Backend

query-optimization

$npx skills add blunotech-dev/agents --skill query-optimization

Optimize slow SQL queries using plan analysis, indexing, join tuning, subquery/CTE simplification, and pagination improvements. Use when the user shares slow queries, EXPLAIN output, or reports high execution time, sequential scans, or inefficient joins.

name	description	category
query-optimization	Optimize slow SQL queries using plan analysis, indexing, join tuning, subquery/CTE simplification, and pagination improvements. Use when the user shares slow queries, EXPLAIN output, or reports high execution time, sequential scans, or inefficient joins.	Backend

Query Optimization Skill

Phase 1 — Discovery

Ask only what context doesn't reveal:

Database engine and version? Planner behavior, available hints, and index types differ significantly. Postgres 14+ has improved parallel query and CTE materialization defaults vs. older versions.
Do you have EXPLAIN ANALYZE output? Without it, optimization is guesswork. Ask them to run it and share — not just EXPLAIN (estimates only), but EXPLAIN (ANALYZE, BUFFERS) which shows actual row counts and I/O.
Table row counts for involved tables? The planner's choices make sense or don't in context of data volume.
Is this a one-time slow query or a recurring endpoint? One-time queries tolerate different tradeoffs (parallel workers, temp indexes) vs. a hot path that runs thousands of times per minute.
Are statistics up to date? Ask if ANALYZE has been run recently on large tables. Stale statistics cause the planner to make systematically wrong choices.

Phase 2 — Plan Analysis

Reading `EXPLAIN ANALYZE` — what to look for first

Rows estimate vs. actual rows — the most important signal: A large discrepancy between rows=X (estimate) and actual rows=Y means the planner is working with bad statistics. The rest of the plan is built on a wrong assumption.

Seq Scan on orders (cost=0.00..4821.00 rows=5 width=32)
                   (actual time=0.041..89.3 rows=48291 loops=1)

Planner expected 5 rows, got 48,291. Every join and operation downstream was sized wrong. Fix: ANALYZE orders; then re-run.

Where to look for the bottleneck — start at the innermost node: Cost accumulates upward. The highest-cost leaf node is usually the problem. Don't optimize the outer join if the inner sequential scan is doing 90% of the work.

loops=N multiplies everything: A node with actual time=5ms loops=1000 costs 5 seconds total. Nested loop joins on large tables create this silently. The per-loop time looks fine; the total doesn't appear until you multiply.

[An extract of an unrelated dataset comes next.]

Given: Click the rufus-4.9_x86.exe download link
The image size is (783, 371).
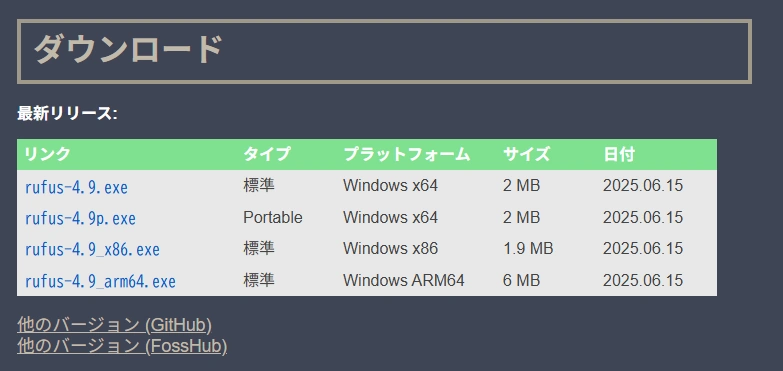Looking at the screenshot, I should (92, 249).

Buffers: shared hit=X read=Y: read = disk I/O. High read count means data isn't cached — either the working set is too large for shared_buffers or the index isn't being used and is doing full table reads.

Sequential scan: when it's correct vs. wrong

A sequential scan is correct when:

Returning >5-10% of the table's rows (index scan has higher overhead at that selectivity)
The table fits in memory and is small
Statistics show low cardinality on the filter column

A sequential scan is wrong when:

The filter is highly selective (returns <1% of rows) and no index covers it
The table is large and only a few rows match

Trap: adding an index on a low-cardinality column (e.g., status with values active/inactive on a 50/50 split) and wondering why the planner ignores it — it shouldn't use it. Partial indexes fix this:

CREATE INDEX idx_orders_pending ON orders(created_at) WHERE status = 'pending';
-- Planner uses this when filtering on status = 'pending' specifically

Phase 3 — Fix Patterns

Join optimization

Join order matters; the planner gets it wrong on complex queries: Postgres's planner considers all join orderings up to join_collapse_limit (default 8) tables. Beyond that it uses a greedy heuristic and can pick suboptimal order. For queries joining 10+ tables, explicitly reordering joins or using CTEs to materialize intermediate results can help.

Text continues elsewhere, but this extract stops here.